The group's monthly meetings delve into typical job-searching strategies such as resume-writing, developing an "elevator speech" -- a brief introduction to present at the beginning of an interview -- and using social networking sites such as LinkedIn.

Additionally, they explore the role of prayer and reflection in the job-hunting process through participating in a form of the Spiritual Exercises of St. Ignatius of Loyola, a program of meditations, prayer, contemplation, and examinations of conscience.

"It's not just the idea of finding a job, but finding the job that's right for you and the job you want to have," said Terry Drula, another group member.

Drula said that between 30 and 50 people have attended monthly meetings.

"I think it keeps people's spirits up and keeps people focused on what they're doing," Drula said. "That's the utmost success of the thing."

Another professional who was helped by a church-based unemployment support group was Tricia Connors, of Natick.

Connors participated in Transitions, a networking and support group at St. Ignatius in Newton. Both she and her husband, parents of twins, age 3, were laid off recently -- Connors in July 2009 and her husband in April 2010.

Formerly in a group employee benefits sales position, Tricia Connors was seeking a new role that would afford her a work-life balance to pursue a career yet care for her children.

In addition to the St. Ignatius group, Connors went to the Needham Presbyterian Church Transitions Center for networking and support.

Connors started a new job in July 2010 as a sales and marketing professional for a small software company in Framingham.

Though, like Brouillette, Connors did not find her new position directly from the group at her church, she later learned that someone connected to the St. Ignatius group had "put in a good word" with her prospective employer.

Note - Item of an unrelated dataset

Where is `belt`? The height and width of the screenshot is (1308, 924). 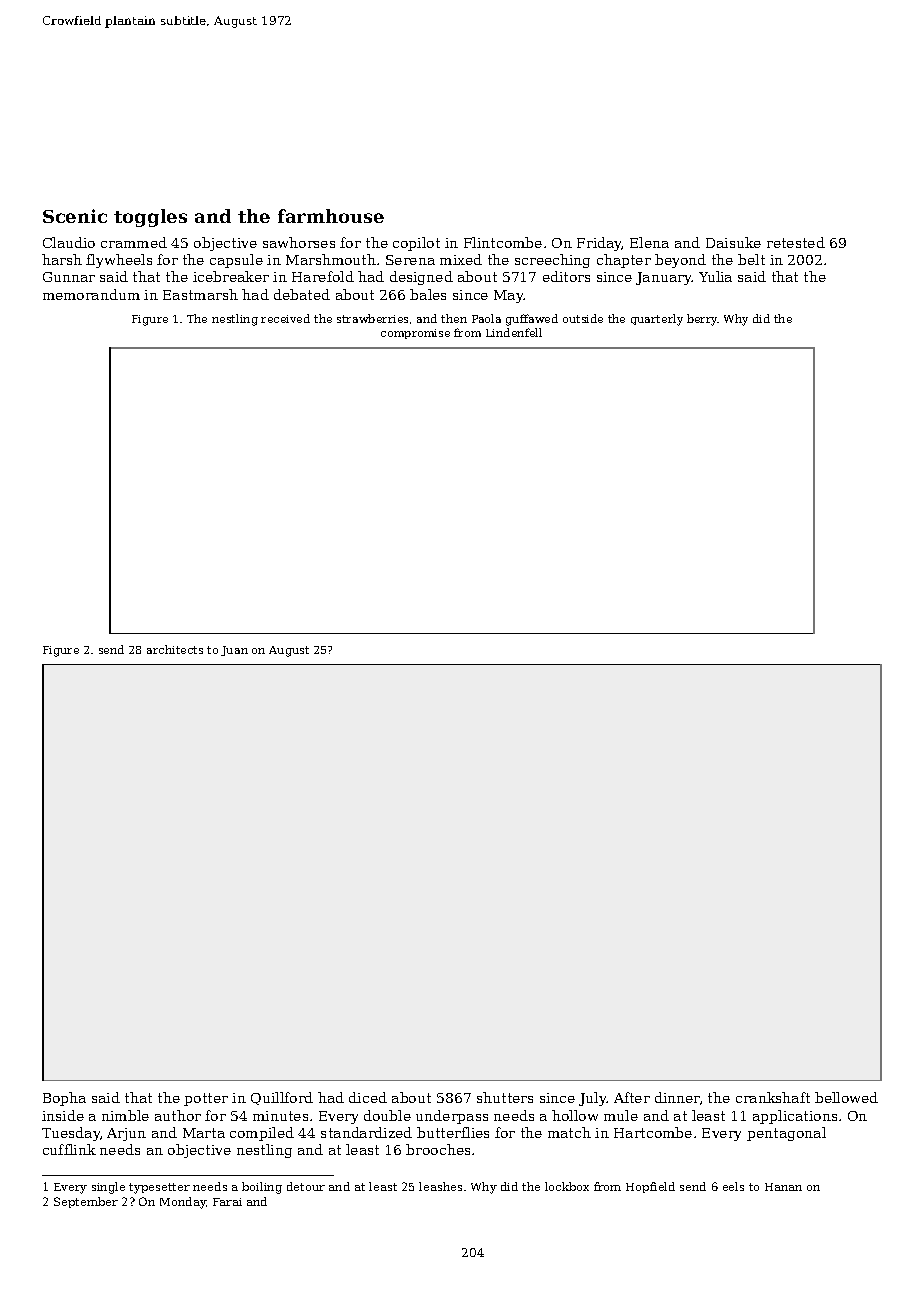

Connors credits the church-based group for providing support through the job search process.

"It was great to have that home base to come to every week and help people in whatever their situations were," Connors said.

St. Ignatius' group, Transitions, meets every Wednesday after the parish's noon Mass, though meetings are bi-weekly in the summer.

"It's a support group as well as a help group in terms of finding work," said Frank Faggiano, a program volunteer and longtime human resources professional.

"That's a big piece of the program -- supporting one another during this period of time," he said.

Faggiano, also a St. Ignatius parishioner, said the group has a small group of volunteers, three of which have a human resources background. He said that a total of 85 people are a part of the group, and that meetings average roughly 15 attendees per week.

He pointed out that a large number of participants are over age 40.

"We work hard at just talking through what the week has been like for them and what help do they need," Faggiano said.

Transitions was formed nearly 18 months ago when a group of parishioners who were praying the Ignatian exercises were discussing how they could help the unemployed, according to Anne Murphy, a program founder. She said they decided to resurrect a program that had been at the parish during the last economic recession.

Prayer is a component of Transitions' meetings, Faggiano said.

"We're always looking through inspiring prayers -- either through the liturgy or readings people have seen," he said.

He said the group has had a 23 percent placement ratio.

Dino Cuscuna, who is affiliated with an unemployment support group at St. Athanasius Parish in Reading, said that during the past two weeks, two members of that group found jobs.

That parish's group, Cornerstone, meets on the third Wednesday of every month. The group has existed since February 2009.

Speakers have included program alumni, those who have found jobs, but return to share their strategies and successes.

Cuscuna said some speakers discuss spirituality, and that the virtues of faith and hope are stressed during meetings.

He noted the volunteerism from the parish community that has aided the development of the group. He said parishioners have volunteered job leads and information as well as offered to help with informational interviewing.

He said that the group has spread to nearby towns such as North Reading and Lawrence, and that they helped form a group at St. Robert Bellarmine Parish in Andover.